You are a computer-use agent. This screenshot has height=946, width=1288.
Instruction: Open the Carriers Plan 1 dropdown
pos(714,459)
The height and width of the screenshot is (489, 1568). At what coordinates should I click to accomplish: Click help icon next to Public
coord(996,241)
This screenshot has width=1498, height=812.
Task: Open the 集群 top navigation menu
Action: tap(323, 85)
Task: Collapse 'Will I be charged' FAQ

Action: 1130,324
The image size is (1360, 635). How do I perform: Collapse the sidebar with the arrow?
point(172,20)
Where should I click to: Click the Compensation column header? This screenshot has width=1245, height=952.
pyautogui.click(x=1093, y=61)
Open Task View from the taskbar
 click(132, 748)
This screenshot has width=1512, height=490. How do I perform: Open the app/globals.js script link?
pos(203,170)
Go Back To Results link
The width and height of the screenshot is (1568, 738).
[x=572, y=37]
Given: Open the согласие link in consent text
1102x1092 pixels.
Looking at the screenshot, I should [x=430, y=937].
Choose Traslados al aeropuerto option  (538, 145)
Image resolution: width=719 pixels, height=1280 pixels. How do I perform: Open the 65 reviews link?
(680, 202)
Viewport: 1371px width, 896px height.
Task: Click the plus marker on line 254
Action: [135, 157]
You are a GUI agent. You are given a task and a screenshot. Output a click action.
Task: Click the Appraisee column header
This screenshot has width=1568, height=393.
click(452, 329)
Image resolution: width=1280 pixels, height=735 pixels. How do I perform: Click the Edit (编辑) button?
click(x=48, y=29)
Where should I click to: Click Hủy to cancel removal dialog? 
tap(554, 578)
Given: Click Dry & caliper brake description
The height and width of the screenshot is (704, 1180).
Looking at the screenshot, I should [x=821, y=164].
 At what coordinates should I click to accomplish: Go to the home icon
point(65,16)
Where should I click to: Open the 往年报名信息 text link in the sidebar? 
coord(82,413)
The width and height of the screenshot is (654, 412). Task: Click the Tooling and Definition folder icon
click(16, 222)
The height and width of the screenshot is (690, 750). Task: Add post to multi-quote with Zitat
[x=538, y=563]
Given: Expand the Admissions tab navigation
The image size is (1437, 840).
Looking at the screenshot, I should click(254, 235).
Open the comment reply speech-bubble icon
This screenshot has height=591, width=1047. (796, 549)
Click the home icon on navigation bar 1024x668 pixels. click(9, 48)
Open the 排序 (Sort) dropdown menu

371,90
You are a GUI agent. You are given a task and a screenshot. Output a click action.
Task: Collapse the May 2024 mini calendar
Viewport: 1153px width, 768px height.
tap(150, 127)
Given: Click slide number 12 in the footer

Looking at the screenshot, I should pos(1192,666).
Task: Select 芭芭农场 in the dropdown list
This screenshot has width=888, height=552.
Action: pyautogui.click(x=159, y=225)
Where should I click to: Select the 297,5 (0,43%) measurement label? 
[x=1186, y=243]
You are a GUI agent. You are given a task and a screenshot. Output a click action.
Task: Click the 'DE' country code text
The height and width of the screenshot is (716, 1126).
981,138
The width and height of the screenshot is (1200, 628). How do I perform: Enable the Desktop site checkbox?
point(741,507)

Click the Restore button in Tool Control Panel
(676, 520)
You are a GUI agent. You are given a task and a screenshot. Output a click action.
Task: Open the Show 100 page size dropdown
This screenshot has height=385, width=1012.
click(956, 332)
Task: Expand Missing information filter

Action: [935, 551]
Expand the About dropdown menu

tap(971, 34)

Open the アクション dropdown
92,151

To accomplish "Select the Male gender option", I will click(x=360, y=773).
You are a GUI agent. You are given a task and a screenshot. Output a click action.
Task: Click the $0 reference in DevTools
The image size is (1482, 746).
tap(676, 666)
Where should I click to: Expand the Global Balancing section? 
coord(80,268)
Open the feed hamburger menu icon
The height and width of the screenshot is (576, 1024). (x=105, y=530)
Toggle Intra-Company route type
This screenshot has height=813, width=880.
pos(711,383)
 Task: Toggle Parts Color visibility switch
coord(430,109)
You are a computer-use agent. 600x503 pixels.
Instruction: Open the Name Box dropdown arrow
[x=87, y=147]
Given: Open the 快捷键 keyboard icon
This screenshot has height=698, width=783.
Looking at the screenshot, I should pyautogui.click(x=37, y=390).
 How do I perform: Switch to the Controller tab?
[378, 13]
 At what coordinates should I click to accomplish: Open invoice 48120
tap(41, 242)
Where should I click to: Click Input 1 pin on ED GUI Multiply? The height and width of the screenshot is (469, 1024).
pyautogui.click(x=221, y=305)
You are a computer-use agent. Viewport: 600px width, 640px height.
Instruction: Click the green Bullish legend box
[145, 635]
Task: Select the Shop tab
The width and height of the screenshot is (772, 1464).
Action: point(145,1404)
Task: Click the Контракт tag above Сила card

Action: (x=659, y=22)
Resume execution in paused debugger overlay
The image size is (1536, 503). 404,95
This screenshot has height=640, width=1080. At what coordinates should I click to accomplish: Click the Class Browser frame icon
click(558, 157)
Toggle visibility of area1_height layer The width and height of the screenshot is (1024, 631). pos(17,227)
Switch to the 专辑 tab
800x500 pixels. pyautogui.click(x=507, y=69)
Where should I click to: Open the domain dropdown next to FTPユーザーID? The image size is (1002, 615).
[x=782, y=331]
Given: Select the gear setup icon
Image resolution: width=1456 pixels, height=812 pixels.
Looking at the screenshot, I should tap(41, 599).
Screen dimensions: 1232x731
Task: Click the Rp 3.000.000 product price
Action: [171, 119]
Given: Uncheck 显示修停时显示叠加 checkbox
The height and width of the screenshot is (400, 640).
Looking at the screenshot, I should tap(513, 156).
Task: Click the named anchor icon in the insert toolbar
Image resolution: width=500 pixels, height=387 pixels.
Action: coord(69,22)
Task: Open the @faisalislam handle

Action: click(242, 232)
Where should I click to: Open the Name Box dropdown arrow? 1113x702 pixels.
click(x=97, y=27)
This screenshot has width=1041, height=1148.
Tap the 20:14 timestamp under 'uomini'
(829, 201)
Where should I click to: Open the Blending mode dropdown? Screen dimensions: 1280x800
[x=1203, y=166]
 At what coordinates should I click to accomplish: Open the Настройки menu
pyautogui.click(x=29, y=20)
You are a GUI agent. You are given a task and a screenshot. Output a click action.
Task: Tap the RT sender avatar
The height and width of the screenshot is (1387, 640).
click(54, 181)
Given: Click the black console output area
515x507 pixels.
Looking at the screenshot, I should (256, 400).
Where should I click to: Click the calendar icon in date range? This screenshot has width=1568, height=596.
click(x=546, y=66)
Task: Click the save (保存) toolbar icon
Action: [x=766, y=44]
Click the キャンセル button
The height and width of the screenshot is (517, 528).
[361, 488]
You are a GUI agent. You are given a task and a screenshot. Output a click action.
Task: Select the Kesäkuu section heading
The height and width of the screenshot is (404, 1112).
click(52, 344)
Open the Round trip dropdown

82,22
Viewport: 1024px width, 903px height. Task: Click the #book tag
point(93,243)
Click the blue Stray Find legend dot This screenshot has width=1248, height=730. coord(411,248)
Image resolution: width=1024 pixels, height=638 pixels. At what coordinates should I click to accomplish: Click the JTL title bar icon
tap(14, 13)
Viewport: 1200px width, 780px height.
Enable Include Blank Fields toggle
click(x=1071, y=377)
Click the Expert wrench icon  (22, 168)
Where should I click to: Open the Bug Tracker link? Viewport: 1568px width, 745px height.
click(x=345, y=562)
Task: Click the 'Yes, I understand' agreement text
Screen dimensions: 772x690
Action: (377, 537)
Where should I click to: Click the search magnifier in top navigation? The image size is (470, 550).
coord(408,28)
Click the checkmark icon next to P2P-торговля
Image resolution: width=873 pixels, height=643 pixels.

**Activity:** In full and word for word, reproduce the data above.

**Output below:**
You are a computer-use agent. This screenshot has height=946, width=1288.
Instruction: Open the Carriers Plan 1 dropdown
pos(714,459)
The height and width of the screenshot is (489, 1568). At what coordinates should I click to accomplish: Click help icon next to Public
coord(996,241)
This screenshot has width=1498, height=812.
Task: Open the 集群 top navigation menu
Action: tap(323, 85)
Task: Collapse 'Will I be charged' FAQ

Action: 1130,324
The image size is (1360, 635). How do I perform: Collapse the sidebar with the arrow?
point(172,20)
Where should I click to: Click the Compensation column header? This screenshot has width=1245, height=952.
pyautogui.click(x=1093, y=61)
Open Task View from the taskbar
 click(132, 748)
This screenshot has width=1512, height=490. How do I perform: Open the app/globals.js script link?
pos(203,170)
Go Back To Results link
The width and height of the screenshot is (1568, 738).
[x=572, y=37]
Given: Open the согласие link in consent text
1102x1092 pixels.
Looking at the screenshot, I should [x=430, y=937].
Choose Traslados al aeropuerto option  (538, 145)
Image resolution: width=719 pixels, height=1280 pixels. How do I perform: Open the 65 reviews link?
(680, 202)
Viewport: 1371px width, 896px height.
Task: Click the plus marker on line 254
Action: [135, 157]
You are a GUI agent. You are given a task and a screenshot. Output a click action.
Task: Click the Appraisee column header
This screenshot has width=1568, height=393.
click(452, 329)
Image resolution: width=1280 pixels, height=735 pixels. How do I perform: Click the Edit (编辑) button?
click(x=48, y=29)
Where should I click to: Click Hủy to cancel removal dialog? 
tap(554, 578)
Given: Click Dry & caliper brake description
The height and width of the screenshot is (704, 1180).
Looking at the screenshot, I should [x=821, y=164].
 At what coordinates should I click to accomplish: Go to the home icon
point(65,16)
Where should I click to: Open the 往年报名信息 text link in the sidebar? 
coord(82,413)
The width and height of the screenshot is (654, 412). Task: Click the Tooling and Definition folder icon
click(16, 222)
The height and width of the screenshot is (690, 750). Task: Add post to multi-quote with Zitat
[x=538, y=563]
Given: Expand the Admissions tab navigation
The image size is (1437, 840).
Looking at the screenshot, I should click(254, 235).
Open the comment reply speech-bubble icon
This screenshot has height=591, width=1047. (796, 549)
Click the home icon on navigation bar 1024x668 pixels. click(9, 48)
Open the 排序 (Sort) dropdown menu

371,90
You are a GUI agent. You are given a task and a screenshot. Output a click action.
Task: Collapse the May 2024 mini calendar
Viewport: 1153px width, 768px height.
tap(150, 127)
Given: Click slide number 12 in the footer

Looking at the screenshot, I should pos(1192,666).
Task: Select 芭芭农场 in the dropdown list
This screenshot has width=888, height=552.
Action: pyautogui.click(x=159, y=225)
Where should I click to: Select the 297,5 (0,43%) measurement label? 
[x=1186, y=243]
You are a GUI agent. You are given a task and a screenshot. Output a click action.
Task: Click the 'DE' country code text
The height and width of the screenshot is (716, 1126).
981,138
The width and height of the screenshot is (1200, 628). How do I perform: Enable the Desktop site checkbox?
point(741,507)

Click the Restore button in Tool Control Panel
(676, 520)
You are a GUI agent. You are given a task and a screenshot. Output a click action.
Task: Open the Show 100 page size dropdown
This screenshot has height=385, width=1012.
click(956, 332)
Task: Expand Missing information filter

Action: [935, 551]
Expand the About dropdown menu

tap(971, 34)

Open the アクション dropdown
92,151

To accomplish "Select the Male gender option", I will click(x=360, y=773).
You are a GUI agent. You are given a task and a screenshot. Output a click action.
Task: Click the $0 reference in DevTools
The image size is (1482, 746).
tap(676, 666)
Where should I click to: Expand the Global Balancing section? 
coord(80,268)
Open the feed hamburger menu icon
The height and width of the screenshot is (576, 1024). (x=105, y=530)
Toggle Intra-Company route type
This screenshot has height=813, width=880.
pos(711,383)
 Task: Toggle Parts Color visibility switch
coord(430,109)
You are a computer-use agent. 600x503 pixels.
Instruction: Open the Name Box dropdown arrow
[x=87, y=147]
Given: Open the 快捷键 keyboard icon
This screenshot has height=698, width=783.
Looking at the screenshot, I should pyautogui.click(x=37, y=390).
 How do I perform: Switch to the Controller tab?
[378, 13]
 At what coordinates should I click to accomplish: Open invoice 48120
tap(41, 242)
Where should I click to: Click Input 1 pin on ED GUI Multiply? The height and width of the screenshot is (469, 1024).
pyautogui.click(x=221, y=305)
You are a computer-use agent. Viewport: 600px width, 640px height.
Instruction: Click the green Bullish legend box
[145, 635]
Task: Select the Shop tab
The width and height of the screenshot is (772, 1464).
Action: point(145,1404)
Task: Click the Контракт tag above Сила card

Action: (x=659, y=22)
Resume execution in paused debugger overlay
The image size is (1536, 503). 404,95
This screenshot has height=640, width=1080. At what coordinates should I click to accomplish: Click the Class Browser frame icon
click(558, 157)
Toggle visibility of area1_height layer The width and height of the screenshot is (1024, 631). pos(17,227)
Switch to the 专辑 tab
800x500 pixels. pyautogui.click(x=507, y=69)
Where should I click to: Open the domain dropdown next to FTPユーザーID? The image size is (1002, 615).
[x=782, y=331]
Given: Select the gear setup icon
Image resolution: width=1456 pixels, height=812 pixels.
Looking at the screenshot, I should tap(41, 599).
Screen dimensions: 1232x731
Task: Click the Rp 3.000.000 product price
Action: [171, 119]
Given: Uncheck 显示修停时显示叠加 checkbox
The height and width of the screenshot is (400, 640).
Looking at the screenshot, I should tap(513, 156).
Task: Click the named anchor icon in the insert toolbar
Image resolution: width=500 pixels, height=387 pixels.
Action: coord(69,22)
Task: Open the @faisalislam handle

Action: click(242, 232)
Where should I click to: Open the Name Box dropdown arrow? 1113x702 pixels.
click(x=97, y=27)
This screenshot has width=1041, height=1148.
Tap the 20:14 timestamp under 'uomini'
(829, 201)
Where should I click to: Open the Blending mode dropdown? Screen dimensions: 1280x800
[x=1203, y=166]
 At what coordinates should I click to accomplish: Open the Настройки menu
pyautogui.click(x=29, y=20)
You are a GUI agent. You are given a task and a screenshot. Output a click action.
Task: Tap the RT sender avatar
The height and width of the screenshot is (1387, 640).
click(54, 181)
Given: Click the black console output area
515x507 pixels.
Looking at the screenshot, I should (256, 400).
Where should I click to: Click the calendar icon in date range? This screenshot has width=1568, height=596.
click(x=546, y=66)
Task: Click the save (保存) toolbar icon
Action: [x=766, y=44]
Click the キャンセル button
The height and width of the screenshot is (517, 528).
[361, 488]
You are a GUI agent. You are given a task and a screenshot. Output a click action.
Task: Select the Kesäkuu section heading
The height and width of the screenshot is (404, 1112).
click(52, 344)
Open the Round trip dropdown

82,22
Viewport: 1024px width, 903px height. Task: Click the #book tag
point(93,243)
Click the blue Stray Find legend dot This screenshot has width=1248, height=730. coord(411,248)
Image resolution: width=1024 pixels, height=638 pixels. At what coordinates should I click to accomplish: Click the JTL title bar icon
tap(14, 13)
Viewport: 1200px width, 780px height.
Enable Include Blank Fields toggle
click(x=1071, y=377)
Click the Expert wrench icon  (22, 168)
Where should I click to: Open the Bug Tracker link? Viewport: 1568px width, 745px height.
click(x=345, y=562)
Task: Click the 'Yes, I understand' agreement text
Screen dimensions: 772x690
Action: (377, 537)
Where should I click to: Click the search magnifier in top navigation? The image size is (470, 550).
coord(408,28)
Click the checkmark icon next to P2P-торговля
Image resolution: width=873 pixels, height=643 pixels.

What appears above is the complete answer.